Star-Bulletin news services

Wall Street rallies
on strong economic data

NEW YORK >> Wall Street put aside its worries over interest rates yesterday and managed a halfhearted rally on the eve of a key Federal Reserve meeting.

The buying was fueled by positive economic data. The Commerce Department reported that construction spending jumped by 1.5 percent in March from February to a seasonally adjusted annual rate of $944.1 billion, the highest level on record. The increase was three times higher than economists expected.

Manufacturing growth slowed slightly in April due to higher costs for materials, according to the Institute for Supply Management's manufacturing index. However, the growth was still considered strong for the month.

Nonetheless, with trading volume light and prices falling from their session highs through the afternoon, the bounce from last week's selling was unlikely to be a signal of an overall turnaround, especially with the markets sensitive to any change in the Fed's stance.
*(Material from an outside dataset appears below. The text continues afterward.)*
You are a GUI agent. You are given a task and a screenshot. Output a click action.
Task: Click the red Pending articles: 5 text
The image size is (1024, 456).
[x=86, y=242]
"I don't think this was so much about the economic data, I think the market was just oversold coming into today," said Russ Koesterich, U.S. equity strategist at State Street Corp. "The economic data was good, but not great. With the low volume, this rally is not really convincing."

Advancing issues outnumbered decliners by nearly 3 to 2 on the New York Stock Exchange, where consolidated volume came to 1.97 billion shares, compared with 2.04 billion on Friday.

The Dow Jones industrial average rose 88.43, or 0.9 percent. The Standard & Poor's 500 index gained 10.19, or 0.9 percent, to 1,117.49. The Nasdaq composite index was up 18.57, or 1 percent, at 1,938.72. The Russell 2000 index of smaller companies rose 5.68, or 1 percent, to 565.48.

The price of the Treasury's 10-year note closed up 1/32 point, while its yield fell to 4.50 percent from 4.51 percent Friday. Two-year Treasury notes were unchanged and yielded 2.32 percent.

While a rate hike was not expected at today's meeting, the Fed's statement after the gathering was expected to be thoroughly dissected by Wall Street. As the economy continues to grow at a rapid pace, most investors expect a hike by August to combat inflation.

Warren Buffett, chairman of Berkshire Hathaway Inc., told investors over the weekend the holding company has already shifted its assets in anticipation of rising rates. After its annual meeting this weekend, "A" shares of Berkshire Hathaway fell $490.00 to $92,900.00 per share.

Signs of life in the technology sector helped semiconductor stocks. Global semiconductor sales rose 32.3 percent year-over-year, according to an industry report. Chip maker Intel Corp. gained 31 cents to $26.04.

Sara Lee Corp. announced it has hired former PepsiCo Inc. executive Brenda Barnes as president and chief operating officer. The food producer and apparel maker climbed 29 cents to $23.37.